Designing a research campus for a university halfway across the world would be an unexpected task for most architects. But for 10 students at the School of Architecture, theoretically designing such a commission represented the culmination of a semester’s work on integrating climate studies and architecture.
Students in an Advanced Design Studio created a master plan for a hypothetical research center in Taipei. Beyond laying out buildings and detailing space usage throughout the 2.5-kilometer-long campus, the team had to grapple with creating infrastructure to deal with the frequent flooding in the region. Architecture critic Jennifer Leung said the studio course gave students an opportunity to adopt an interdisciplinary approach to architecture that reflects the school’s growing focus on ecology and sustainability in recent years. Studio participant Altair Peterson ARC ’13 said that rather than implementing a one-size-fits-all approach to architecture, this focus on flooding taught her that it is essential to focus on local climate conditions when designing architecture, a skill that will prove particularly valuable for accepting foreign commissions in the future.
“We have embraced the need for architects to be able to work collaboratively with experts from various fields,” Leung said. “Our group of students have benefited from interaction with climate scientists and ecologists, as well as lighting designers, structural engineers and sustainability consultants.”
The course is one of several third-year courses at the School of Architecture to take a trip abroad, which Peterson said are often tailored toward the visiting professor’s specific interests. In this case, visiting professors Roisin Heneghan and Shih-Fu Peng, who co-taught the course along with Leung, wanted to explore the intersection between climate studies and architectural design.
The students examined and analyzed the proposed campus’s site on a trip to Taipei earlier in the semester and were encouraged to think about innovative ways to address the flooding. Leung said that while resisting floods through barriers — the current approach in Taipei — is “viable,” students explored less common options including retention, diversion and reuse of floodwaters, allowing them to build outside of the existing floodwall.
Peterson said the studio also challenged students to think holistically about the space, as they had to incorporate infrastructure ranging from the landscape surrounding campus to the rooms within campus buildings in their designs.
“I took away confidence in dealing with a large range of scales of architecture while thinking about how to incorporate the flooding [issue],” Peterson said.
Leung said the School of Architecture has the unique opportunity to address the need for interdisciplinary solutions to contemporary issues that are currently restricted by the limited solutions professionals tend to adopt.
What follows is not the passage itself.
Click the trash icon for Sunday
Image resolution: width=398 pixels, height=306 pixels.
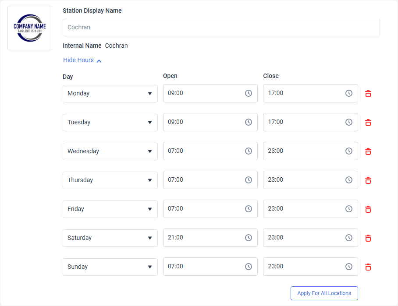368,267
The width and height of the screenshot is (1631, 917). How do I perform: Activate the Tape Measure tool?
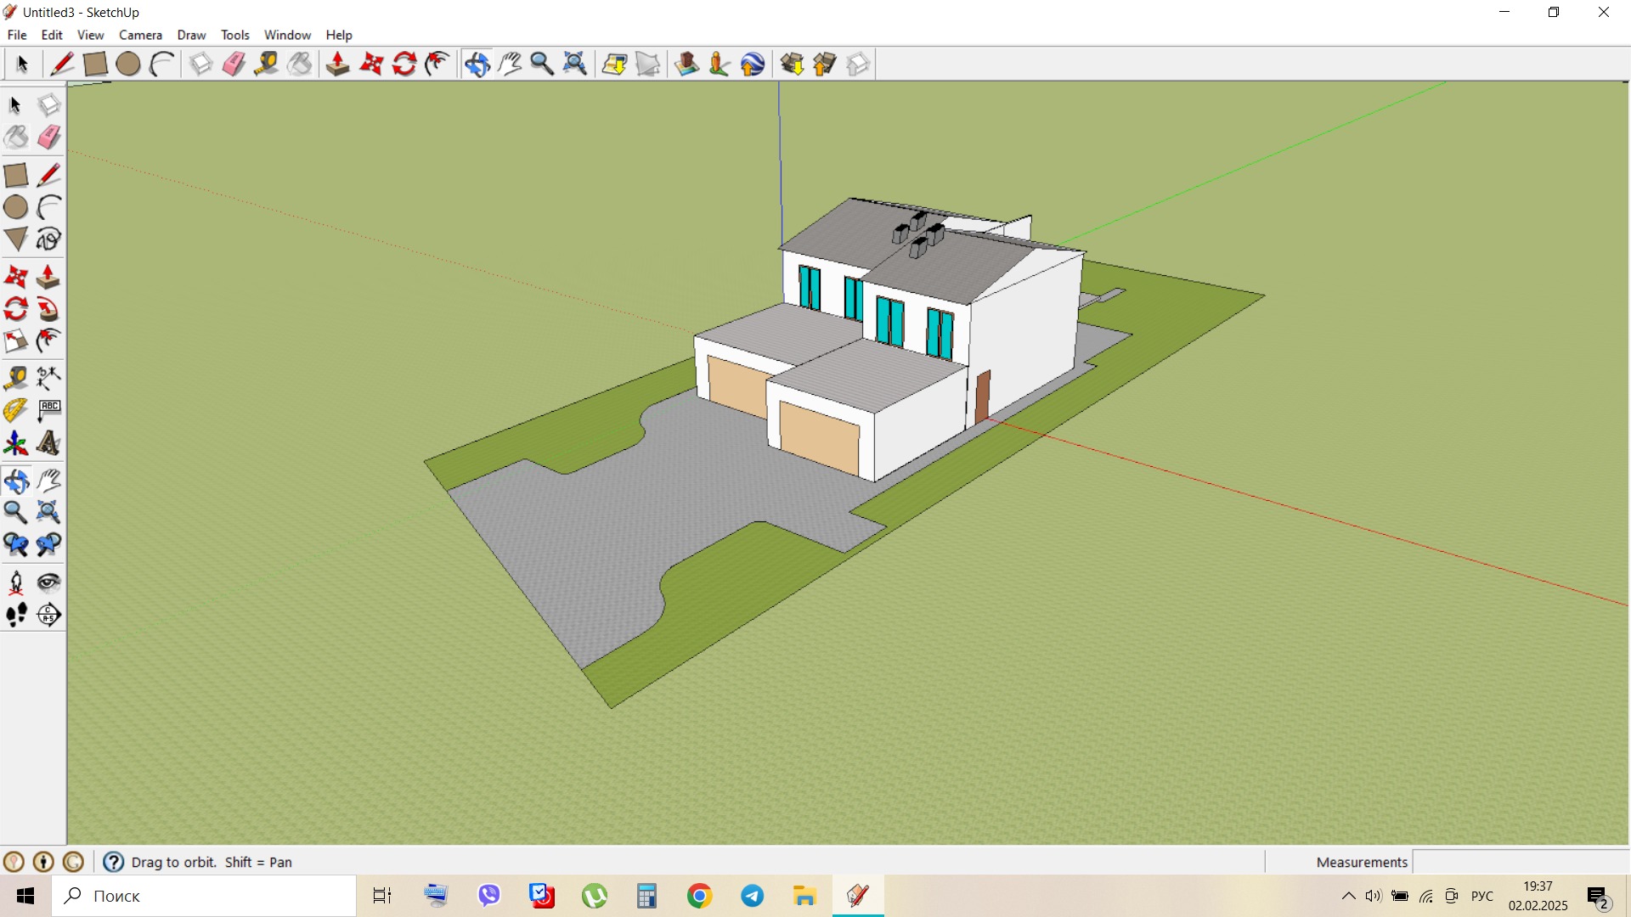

Although Taipei already has a powerful flood control system and the proposed plan remains purely theoretical, Leung said the novel model “may have widespread implementation.”
“We take certain license and risk in the hope of expanding architecture’s influence — as a think tank of sorts,” Leung said. “The influence of the work that happens at schools of architecture could be much greater than typically assumed.”
Leung noted that their model may apply to flood plains and university campuses along the east coast, adding that there is increasing demand for campus development in the Far East and Middle East.
Indeed, the Yale Climate and Energy Institute and Taipei’s Academia Sinica have already expressed interest in the work, and Nina Rappaport, editor-in-chief of the School of Architecture’s biannual publication “Constructs,” plans to host a roundtable discussion on architectural responses to flooding later this month.
“[Our work] raises larger questions as to what type of leadership roles schools of architecture can take in climate change issues,” Leung said.
The student group will present their master plan at the School of Architecture this Thursday.